Until one night when he’s accidentally left at school—and hears the sounds of someone being murdered. But the next day, there’s no body and no one seems to be missing.
Sid is not a numbskull—he knows what he heard. Georgia thinks he imagined it—until a week later when a body is found. Now Georgia and Sid will both need to keep their heads as they stick their necks out and play sleuth to catch the conscience of a killer.
I was recently asked why I'd chosen to write a mystery about an ambulatory skeleton. I replied that it was because of the old adage: Write what you know. After all, we're all skeletons under the skin. And flesh, and tendons, and all that other messy stuff. After that, the woman decided not to ask me any more questions.
Seriously, I'm not sure why I decided to write about a walking, talking skeleton named Sid. All I remember for sure is that I can track the idea back to May of 2004. I told my husband about Sid-he was always named Sid-then wrote a few pages and sent to my beta-reading pals to see if they thought there was a book in it. All three of them seemed to think it would work, and I did some initial research and planning, but other projects intervened and I didn't pick it up again until 2011. That's when I was pitching ideas for a new series to my agent and editor, and I put together a packet of eight. Both the agent and editor them zoomed in on Sid's story. I guess they're skeletons under the skin, too.
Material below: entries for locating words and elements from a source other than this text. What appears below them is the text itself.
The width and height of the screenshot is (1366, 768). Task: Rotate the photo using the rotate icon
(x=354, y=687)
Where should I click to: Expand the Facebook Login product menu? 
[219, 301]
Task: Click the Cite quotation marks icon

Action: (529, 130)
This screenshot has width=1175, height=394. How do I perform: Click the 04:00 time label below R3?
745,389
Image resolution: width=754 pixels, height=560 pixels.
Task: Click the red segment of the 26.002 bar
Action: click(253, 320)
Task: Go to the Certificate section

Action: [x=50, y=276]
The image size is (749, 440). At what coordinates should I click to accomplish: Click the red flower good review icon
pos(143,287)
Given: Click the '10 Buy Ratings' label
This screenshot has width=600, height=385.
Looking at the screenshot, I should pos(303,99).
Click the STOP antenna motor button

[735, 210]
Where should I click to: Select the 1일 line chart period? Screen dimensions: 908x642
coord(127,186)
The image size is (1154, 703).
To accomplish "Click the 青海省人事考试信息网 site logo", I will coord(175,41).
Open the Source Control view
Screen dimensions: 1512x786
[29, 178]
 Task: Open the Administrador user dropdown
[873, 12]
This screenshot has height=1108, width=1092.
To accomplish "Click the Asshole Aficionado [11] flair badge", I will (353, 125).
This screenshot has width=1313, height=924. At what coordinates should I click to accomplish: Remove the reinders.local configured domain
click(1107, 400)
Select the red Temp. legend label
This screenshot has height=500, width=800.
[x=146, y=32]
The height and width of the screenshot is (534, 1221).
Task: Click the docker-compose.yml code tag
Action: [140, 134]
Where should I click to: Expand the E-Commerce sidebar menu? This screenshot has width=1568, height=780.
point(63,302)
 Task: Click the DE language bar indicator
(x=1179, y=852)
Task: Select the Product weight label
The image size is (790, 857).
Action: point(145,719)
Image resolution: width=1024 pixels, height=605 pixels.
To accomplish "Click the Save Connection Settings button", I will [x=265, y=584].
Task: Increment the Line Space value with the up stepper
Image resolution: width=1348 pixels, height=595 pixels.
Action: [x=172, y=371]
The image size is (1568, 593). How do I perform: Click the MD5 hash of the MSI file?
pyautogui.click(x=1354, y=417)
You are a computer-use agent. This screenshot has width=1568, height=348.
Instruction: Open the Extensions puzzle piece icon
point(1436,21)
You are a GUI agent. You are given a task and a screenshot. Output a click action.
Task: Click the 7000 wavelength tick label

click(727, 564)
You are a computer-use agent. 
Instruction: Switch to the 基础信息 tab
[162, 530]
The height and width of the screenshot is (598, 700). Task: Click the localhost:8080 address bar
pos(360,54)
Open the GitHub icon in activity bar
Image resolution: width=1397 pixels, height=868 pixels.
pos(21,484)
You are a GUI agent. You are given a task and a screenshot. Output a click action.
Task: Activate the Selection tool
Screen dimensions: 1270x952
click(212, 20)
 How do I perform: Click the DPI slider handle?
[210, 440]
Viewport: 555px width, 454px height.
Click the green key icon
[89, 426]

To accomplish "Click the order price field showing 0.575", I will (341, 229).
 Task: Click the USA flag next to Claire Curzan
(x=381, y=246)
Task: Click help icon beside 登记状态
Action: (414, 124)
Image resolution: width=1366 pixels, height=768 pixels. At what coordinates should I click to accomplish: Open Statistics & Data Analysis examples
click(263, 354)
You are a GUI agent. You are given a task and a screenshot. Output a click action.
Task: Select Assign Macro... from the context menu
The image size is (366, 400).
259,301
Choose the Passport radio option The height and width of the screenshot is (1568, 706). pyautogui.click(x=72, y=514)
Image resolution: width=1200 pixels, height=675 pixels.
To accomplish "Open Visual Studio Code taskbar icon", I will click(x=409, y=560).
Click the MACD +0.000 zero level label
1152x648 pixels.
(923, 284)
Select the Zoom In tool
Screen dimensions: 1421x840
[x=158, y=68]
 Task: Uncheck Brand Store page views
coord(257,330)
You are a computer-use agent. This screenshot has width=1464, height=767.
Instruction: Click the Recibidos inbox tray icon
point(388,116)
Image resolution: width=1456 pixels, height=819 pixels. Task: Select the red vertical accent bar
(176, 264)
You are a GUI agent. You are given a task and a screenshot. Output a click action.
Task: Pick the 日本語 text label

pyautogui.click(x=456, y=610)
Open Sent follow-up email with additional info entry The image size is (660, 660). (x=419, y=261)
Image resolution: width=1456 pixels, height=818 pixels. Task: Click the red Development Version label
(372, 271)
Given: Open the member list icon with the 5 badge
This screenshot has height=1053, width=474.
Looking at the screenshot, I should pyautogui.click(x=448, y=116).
As you might guess from the idea of a walking, talking skeleton, A Skeleton in the Family is a paranormal mystery. I was inspired by old TV shows like Bewitched, I Dream of Jeannie, and The Ghost and Mrs. Muir to write about a world that's pretty much like the real one, with one key difference. In this case: Sid.
This is my first mystery, sort of. Under the name Toni L.P. Kelner I've published eleven novels and twenty-somthing short stories, and have co-edited five urban fantasy anthologies with New York Times best seller Charlaine Harris. I've adopted a pen name because this is a new series, and because paranormal novels are a departure for me. But it's still me! So if you like Toni L.P. Kelner's books, you might like the Family Skeleton series, too. If you don't like Kelner's books, forget I said anything-I never even heard of that Kelner woman.
Though I was born in Pensacola, FL and raised in Charlotte, NC, I've been living north of Boston, MA for 26 years or so. I share the house with my husband, two daughters, two guinea pigs, and a ludicrous selection of books. While the population of people and guinea pigs remains constant, the number of books is on an ever-rising curve.